━━━ Dataset records

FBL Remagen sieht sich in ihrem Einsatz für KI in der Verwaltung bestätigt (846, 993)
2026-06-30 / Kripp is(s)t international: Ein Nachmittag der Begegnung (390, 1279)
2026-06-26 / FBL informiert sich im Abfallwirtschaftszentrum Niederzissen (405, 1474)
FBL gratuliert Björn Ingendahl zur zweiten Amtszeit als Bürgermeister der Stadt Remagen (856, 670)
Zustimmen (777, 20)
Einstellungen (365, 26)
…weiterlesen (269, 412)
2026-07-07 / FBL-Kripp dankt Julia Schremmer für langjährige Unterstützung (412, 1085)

━━━━━━

» Task to carry out
Please copy out each record, character for character.

» Exercise result
FBL Remagen sieht sich in ihrem Einsatz für KI in der Verwaltung bestätigt (846, 993)
2026-06-30 / Kripp is(s)t international: Ein Nachmittag der Begegnung (390, 1279)
2026-06-26 / FBL informiert sich im Abfallwirtschaftszentrum Niederzissen (405, 1474)
FBL gratuliert Björn Ingendahl zur zweiten Amtszeit als Bürgermeister der Stadt Remagen (856, 670)
Zustimmen (777, 20)
Einstellungen (365, 26)
…weiterlesen (269, 412)
2026-07-07 / FBL-Kripp dankt Julia Schremmer für langjährige Unterstützung (412, 1085)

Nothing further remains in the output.